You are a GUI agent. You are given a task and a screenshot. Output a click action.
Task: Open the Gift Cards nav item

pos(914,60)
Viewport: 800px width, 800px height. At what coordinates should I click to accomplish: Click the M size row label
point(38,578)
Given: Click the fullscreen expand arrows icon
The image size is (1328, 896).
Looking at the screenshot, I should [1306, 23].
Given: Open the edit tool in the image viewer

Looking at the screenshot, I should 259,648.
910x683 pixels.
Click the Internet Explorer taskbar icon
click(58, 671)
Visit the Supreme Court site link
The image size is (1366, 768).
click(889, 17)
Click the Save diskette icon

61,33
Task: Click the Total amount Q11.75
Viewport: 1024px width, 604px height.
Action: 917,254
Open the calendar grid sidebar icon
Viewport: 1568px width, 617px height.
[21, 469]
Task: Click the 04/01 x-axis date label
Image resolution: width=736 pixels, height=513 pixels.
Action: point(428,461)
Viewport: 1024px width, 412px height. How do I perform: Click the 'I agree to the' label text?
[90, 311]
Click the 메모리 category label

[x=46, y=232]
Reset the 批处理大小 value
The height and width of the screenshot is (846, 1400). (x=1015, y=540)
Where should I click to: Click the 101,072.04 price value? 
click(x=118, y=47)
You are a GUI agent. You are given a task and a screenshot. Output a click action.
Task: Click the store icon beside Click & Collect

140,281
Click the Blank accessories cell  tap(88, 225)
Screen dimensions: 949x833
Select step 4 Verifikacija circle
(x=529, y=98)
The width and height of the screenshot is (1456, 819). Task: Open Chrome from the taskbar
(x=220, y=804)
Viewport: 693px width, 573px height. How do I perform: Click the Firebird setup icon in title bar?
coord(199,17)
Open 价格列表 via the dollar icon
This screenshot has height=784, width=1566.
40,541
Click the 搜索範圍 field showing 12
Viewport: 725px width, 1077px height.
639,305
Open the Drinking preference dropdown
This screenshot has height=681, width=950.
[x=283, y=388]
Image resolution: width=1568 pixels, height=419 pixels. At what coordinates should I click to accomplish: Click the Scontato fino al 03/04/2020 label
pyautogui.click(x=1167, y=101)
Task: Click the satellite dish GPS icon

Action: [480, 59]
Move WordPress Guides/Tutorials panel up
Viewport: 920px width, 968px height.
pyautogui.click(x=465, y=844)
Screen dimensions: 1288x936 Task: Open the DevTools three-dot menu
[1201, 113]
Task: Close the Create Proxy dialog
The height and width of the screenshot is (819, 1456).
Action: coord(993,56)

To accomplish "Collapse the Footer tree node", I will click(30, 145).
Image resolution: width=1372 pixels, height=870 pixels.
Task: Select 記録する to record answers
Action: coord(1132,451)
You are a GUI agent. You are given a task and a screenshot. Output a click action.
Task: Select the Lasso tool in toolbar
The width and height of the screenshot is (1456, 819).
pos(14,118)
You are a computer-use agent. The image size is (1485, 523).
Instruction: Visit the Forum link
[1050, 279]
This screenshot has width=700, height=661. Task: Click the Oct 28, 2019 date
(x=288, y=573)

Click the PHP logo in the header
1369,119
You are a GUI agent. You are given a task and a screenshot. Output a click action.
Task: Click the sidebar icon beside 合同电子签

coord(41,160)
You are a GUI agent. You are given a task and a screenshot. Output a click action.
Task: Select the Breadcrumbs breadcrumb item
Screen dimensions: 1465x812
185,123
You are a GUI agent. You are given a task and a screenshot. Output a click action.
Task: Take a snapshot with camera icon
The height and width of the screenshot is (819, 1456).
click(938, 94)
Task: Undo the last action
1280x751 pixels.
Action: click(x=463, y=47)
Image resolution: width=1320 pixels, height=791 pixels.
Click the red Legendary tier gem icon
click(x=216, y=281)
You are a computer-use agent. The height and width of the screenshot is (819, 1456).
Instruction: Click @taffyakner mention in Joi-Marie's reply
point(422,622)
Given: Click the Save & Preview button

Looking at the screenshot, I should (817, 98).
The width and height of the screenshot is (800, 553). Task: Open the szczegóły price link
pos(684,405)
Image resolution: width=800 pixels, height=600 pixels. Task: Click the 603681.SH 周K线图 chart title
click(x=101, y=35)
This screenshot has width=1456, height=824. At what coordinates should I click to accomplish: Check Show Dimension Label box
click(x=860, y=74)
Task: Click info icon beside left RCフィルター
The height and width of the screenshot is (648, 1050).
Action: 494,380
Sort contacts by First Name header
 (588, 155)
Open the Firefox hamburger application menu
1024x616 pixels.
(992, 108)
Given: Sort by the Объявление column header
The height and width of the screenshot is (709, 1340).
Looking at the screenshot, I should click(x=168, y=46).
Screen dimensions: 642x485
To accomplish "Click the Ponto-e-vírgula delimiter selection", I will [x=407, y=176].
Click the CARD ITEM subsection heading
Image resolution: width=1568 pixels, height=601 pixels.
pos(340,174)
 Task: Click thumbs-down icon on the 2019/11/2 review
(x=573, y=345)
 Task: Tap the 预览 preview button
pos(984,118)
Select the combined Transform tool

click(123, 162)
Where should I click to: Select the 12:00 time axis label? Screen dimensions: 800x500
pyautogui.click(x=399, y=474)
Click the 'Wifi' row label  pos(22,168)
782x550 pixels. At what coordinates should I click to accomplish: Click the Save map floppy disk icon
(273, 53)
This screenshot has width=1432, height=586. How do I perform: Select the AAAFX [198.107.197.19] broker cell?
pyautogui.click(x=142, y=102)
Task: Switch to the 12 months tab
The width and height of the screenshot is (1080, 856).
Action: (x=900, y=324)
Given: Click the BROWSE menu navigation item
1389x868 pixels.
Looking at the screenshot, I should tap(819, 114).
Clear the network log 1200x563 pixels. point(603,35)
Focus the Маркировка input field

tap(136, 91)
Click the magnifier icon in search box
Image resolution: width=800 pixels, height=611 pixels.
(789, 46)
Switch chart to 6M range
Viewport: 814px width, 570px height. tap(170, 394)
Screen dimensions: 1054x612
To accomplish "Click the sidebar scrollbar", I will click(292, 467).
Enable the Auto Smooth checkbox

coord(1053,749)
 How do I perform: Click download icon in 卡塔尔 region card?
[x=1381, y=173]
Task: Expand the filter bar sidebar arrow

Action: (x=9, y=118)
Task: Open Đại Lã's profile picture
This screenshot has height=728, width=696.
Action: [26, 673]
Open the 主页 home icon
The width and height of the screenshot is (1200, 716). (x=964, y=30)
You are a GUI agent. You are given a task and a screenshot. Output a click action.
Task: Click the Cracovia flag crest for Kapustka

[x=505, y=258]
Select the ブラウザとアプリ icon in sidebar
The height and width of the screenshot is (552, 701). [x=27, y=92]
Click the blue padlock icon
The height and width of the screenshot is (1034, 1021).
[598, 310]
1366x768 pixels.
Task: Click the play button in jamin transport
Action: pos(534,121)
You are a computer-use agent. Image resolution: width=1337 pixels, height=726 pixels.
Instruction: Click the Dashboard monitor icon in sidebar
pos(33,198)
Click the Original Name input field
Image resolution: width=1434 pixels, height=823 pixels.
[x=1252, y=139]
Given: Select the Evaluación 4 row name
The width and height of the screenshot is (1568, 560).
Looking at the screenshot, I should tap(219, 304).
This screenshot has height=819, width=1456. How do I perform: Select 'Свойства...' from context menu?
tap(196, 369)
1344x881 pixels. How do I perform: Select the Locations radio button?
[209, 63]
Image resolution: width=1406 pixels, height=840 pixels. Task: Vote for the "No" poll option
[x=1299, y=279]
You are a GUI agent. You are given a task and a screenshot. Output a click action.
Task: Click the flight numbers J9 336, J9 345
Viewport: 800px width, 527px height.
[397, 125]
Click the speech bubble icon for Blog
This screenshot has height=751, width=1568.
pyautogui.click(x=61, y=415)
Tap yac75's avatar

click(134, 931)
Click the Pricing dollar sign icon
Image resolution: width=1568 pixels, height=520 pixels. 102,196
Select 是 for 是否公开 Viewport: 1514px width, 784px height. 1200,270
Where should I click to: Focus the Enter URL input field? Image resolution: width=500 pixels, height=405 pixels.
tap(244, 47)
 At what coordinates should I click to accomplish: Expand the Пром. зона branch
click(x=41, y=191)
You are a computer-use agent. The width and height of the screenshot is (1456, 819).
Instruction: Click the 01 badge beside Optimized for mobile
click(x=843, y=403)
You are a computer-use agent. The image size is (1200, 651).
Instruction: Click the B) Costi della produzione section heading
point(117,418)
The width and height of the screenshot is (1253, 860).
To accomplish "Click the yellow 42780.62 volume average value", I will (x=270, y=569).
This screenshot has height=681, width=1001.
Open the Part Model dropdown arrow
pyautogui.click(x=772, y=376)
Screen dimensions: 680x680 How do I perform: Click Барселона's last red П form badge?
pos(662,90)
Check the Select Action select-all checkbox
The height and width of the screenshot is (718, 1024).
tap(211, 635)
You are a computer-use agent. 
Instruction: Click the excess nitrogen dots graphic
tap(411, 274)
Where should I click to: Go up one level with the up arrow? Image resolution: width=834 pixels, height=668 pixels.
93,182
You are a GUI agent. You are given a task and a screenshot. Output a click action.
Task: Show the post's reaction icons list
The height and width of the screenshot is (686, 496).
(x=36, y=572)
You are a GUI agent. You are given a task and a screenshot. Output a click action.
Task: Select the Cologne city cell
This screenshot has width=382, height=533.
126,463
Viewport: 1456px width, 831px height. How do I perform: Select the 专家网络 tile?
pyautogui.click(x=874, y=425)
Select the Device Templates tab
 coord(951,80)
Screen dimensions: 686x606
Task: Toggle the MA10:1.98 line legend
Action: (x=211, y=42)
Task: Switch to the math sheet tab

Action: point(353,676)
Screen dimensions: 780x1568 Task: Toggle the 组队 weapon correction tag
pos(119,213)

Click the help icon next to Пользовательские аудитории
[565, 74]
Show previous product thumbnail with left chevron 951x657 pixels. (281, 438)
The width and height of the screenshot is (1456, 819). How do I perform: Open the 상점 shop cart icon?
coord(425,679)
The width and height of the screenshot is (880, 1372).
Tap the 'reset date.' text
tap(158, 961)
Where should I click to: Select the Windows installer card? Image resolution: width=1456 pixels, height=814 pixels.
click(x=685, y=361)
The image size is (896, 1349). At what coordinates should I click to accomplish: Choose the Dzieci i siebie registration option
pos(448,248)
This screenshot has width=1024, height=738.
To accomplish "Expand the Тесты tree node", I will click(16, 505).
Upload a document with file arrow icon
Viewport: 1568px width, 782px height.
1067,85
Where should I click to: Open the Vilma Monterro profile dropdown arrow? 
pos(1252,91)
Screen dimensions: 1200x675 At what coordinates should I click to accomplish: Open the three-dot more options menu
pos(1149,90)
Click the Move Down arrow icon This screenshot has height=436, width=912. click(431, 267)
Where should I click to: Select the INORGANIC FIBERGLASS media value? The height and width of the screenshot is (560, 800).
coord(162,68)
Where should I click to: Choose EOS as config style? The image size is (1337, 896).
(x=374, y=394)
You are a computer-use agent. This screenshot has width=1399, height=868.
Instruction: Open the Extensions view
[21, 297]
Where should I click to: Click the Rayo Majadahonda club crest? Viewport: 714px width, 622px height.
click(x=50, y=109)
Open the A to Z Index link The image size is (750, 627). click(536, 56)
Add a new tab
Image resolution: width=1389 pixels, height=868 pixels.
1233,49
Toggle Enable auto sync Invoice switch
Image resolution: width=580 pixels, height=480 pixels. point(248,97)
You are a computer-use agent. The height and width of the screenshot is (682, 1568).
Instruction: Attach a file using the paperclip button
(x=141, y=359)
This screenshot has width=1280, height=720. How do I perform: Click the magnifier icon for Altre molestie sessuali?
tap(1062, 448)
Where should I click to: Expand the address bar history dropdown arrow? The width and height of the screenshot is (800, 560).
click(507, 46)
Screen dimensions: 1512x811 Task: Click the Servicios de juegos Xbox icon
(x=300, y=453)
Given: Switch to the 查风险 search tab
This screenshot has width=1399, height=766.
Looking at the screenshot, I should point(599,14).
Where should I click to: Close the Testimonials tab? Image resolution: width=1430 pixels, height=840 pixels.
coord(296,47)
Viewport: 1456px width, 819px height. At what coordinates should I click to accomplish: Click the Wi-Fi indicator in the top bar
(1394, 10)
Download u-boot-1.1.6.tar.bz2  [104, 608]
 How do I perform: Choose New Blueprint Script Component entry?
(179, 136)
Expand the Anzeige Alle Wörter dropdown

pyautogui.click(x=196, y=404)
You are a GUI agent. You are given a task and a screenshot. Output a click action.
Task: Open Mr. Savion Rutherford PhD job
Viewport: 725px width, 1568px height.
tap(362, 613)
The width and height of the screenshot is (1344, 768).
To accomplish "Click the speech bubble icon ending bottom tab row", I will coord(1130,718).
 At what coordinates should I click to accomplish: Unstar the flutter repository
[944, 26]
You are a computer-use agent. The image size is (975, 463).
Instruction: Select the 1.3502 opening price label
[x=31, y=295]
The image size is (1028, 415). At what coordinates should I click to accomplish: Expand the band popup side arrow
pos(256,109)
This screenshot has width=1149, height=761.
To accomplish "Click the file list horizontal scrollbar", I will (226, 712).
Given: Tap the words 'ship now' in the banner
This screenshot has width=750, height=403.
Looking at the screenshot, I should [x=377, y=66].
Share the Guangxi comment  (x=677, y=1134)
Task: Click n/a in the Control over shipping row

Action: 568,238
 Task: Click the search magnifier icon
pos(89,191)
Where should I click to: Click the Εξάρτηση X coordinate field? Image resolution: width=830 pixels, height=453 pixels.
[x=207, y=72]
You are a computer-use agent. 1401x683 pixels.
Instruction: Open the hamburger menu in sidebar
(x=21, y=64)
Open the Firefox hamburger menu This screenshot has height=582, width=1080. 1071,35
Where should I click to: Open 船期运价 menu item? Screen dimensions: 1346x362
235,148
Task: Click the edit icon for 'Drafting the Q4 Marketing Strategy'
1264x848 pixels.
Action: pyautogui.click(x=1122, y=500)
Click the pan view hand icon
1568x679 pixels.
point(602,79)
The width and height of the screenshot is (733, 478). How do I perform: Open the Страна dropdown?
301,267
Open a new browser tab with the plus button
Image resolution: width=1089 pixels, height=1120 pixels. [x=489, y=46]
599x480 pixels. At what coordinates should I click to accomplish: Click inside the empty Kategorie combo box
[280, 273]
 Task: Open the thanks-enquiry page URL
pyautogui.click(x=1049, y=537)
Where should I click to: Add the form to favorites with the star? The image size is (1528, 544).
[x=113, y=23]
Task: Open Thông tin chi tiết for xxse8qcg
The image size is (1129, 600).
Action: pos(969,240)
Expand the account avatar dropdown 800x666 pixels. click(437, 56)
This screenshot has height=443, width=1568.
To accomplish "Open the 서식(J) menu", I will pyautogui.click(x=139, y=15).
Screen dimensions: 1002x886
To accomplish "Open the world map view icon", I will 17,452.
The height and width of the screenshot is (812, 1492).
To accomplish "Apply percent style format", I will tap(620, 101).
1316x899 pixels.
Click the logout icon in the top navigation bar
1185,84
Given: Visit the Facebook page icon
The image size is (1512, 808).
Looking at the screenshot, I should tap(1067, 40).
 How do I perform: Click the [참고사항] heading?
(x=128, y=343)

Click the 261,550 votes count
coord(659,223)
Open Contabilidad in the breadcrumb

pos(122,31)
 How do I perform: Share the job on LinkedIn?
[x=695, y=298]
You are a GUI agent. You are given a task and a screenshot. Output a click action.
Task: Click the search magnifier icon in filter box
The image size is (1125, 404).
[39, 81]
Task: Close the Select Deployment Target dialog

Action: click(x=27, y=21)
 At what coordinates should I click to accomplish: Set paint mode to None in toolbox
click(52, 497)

※

_Brief_
Lay out as a JSON list of strings every line of the records from the one containing "Given: Select the Evaluación 4 row name" down to the one containing "click(x=41, y=191)", one string per line with blank lines dropped.

_Reply_
[
  "Given: Select the Evaluación 4 row name",
  "The width and height of the screenshot is (1568, 560).",
  "Looking at the screenshot, I should tap(219, 304).",
  "This screenshot has height=819, width=1456. How do I perform: Select 'Свойства...' from context menu?",
  "tap(196, 369)",
  "1344x881 pixels. How do I perform: Select the Locations radio button?",
  "[209, 63]",
  "Image resolution: width=1406 pixels, height=840 pixels. Task: Vote for the \"No\" poll option",
  "[x=1299, y=279]",
  "You are a GUI agent. You are given a task and a screenshot. Output a click action.",
  "Task: Click the flight numbers J9 336, J9 345",
  "Viewport: 800px width, 527px height.",
  "[397, 125]",
  "Click the speech bubble icon for Blog",
  "This screenshot has height=751, width=1568.",
  "pyautogui.click(x=61, y=415)",
  "Tap yac75's avatar",
  "click(134, 931)",
  "Click the Pricing dollar sign icon",
  "Image resolution: width=1568 pixels, height=520 pixels. 102,196",
  "Select 是 for 是否公开 Viewport: 1514px width, 784px height. 1200,270",
  "Where should I click to: Focus the Enter URL input field? Image resolution: width=500 pixels, height=405 pixels.",
  "tap(244, 47)",
  " At what coordinates should I click to accomplish: Expand the Пром. зона branch",
  "click(x=41, y=191)"
]